Sugary drinks link to greater risk of death
Adults over 45 who consume large amounts of sugary drinks may have a higher risk of dying from heart disease or other causes, compared to those who drink fewer sugary drinks.
That's according to preliminary research that found a graded association between consuming more sugary beverages – such as soft drinks, fruit drinks and fruit juices – and an increased risk of death from heart disease or any cause.
And the study's finding should encourage healthcare providers to ask patients about sugary beverage consumption during well visits to open the door to a conversation about a dietary change that could be made to reduce risk, the authors say.
Study participants in the top 25% of consumers – those who tended to drink 24 ounces or more of sugary beverages each day – had twice the risk of death from coronary heart disease compared to those in the lowest 25% of people who drank less than one ounce.

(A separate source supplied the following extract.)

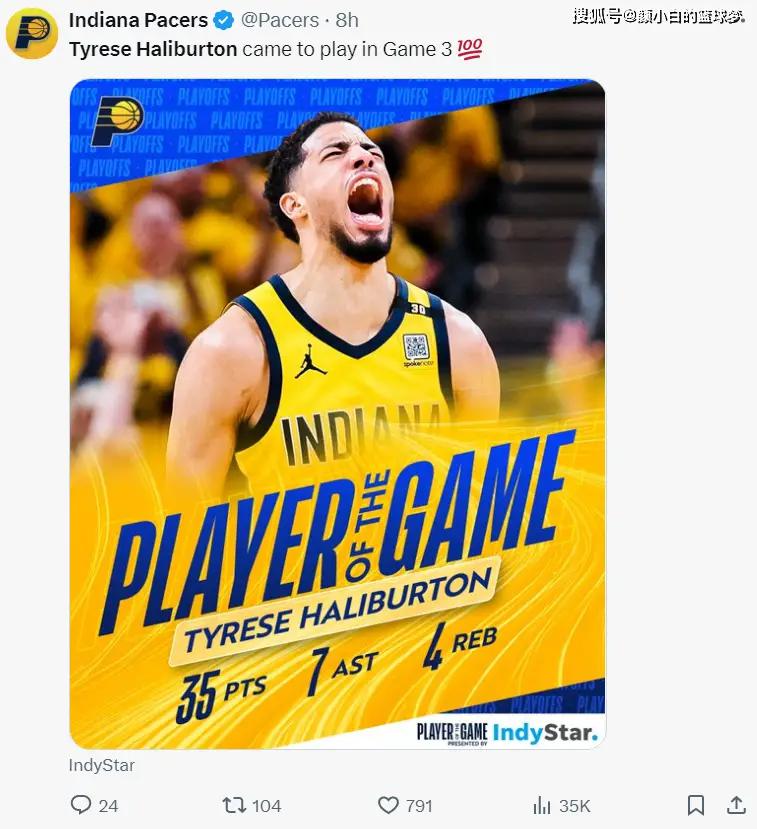Repost using the retweet icon
Viewport: 757px width, 829px height.
(x=234, y=805)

In addition, there was an increased risk of death from all causes, including other cardiovascular conditions.
The study, however, found no link between the consumption of sugary foods and increased risk of death, a distinction the researchers said may be related to how sugary drinks and foods are processed by the body.
Several studies have shown an association between added sugar and obesity and various chronic diseases. However, few have been able to look at the association between increased sugar consumption and death. It is important to note that this study does not prove cause and effect, rather it identifies a trend.
The researchers estimated sugary food and beverage consumption using a food frequency questionnaire. Sugar-sweetened beverages included those pre-sweetened, such as sodas and fruit drinks.
Sugar-sweetened foods included desserts, candy and sweetened breakfast foods as well as foods to which calorie-containing sweeteners such as sugars or syrups had been added.
The participants were followed for an average of about six years, and researchers used death records to look at the cause of death, focusing on deaths from heart disease, such as heart attack, heart failure and deaths from all other causes.
The researchers observed this effect when they statistically made the participants equal with respect to income, race, education, smoking history and physical activity. When they controlled for known heart disease risk factors such as total calorie consumption, high blood pressure, abnormalities in blood lipids or body weight, the effect remained. Researchers did not see any increased risk with consumption of sugary foods.
The quantity and frequency of consumption of sugary beverages, coupled with the fact that they contain few, if any other nutrients, results in a flood of sugars that need to be metabolised. When people consume sugars in foods there are often other nutrients such as fats or proteins which slow down metabolism and may explain the different effect seen between the two.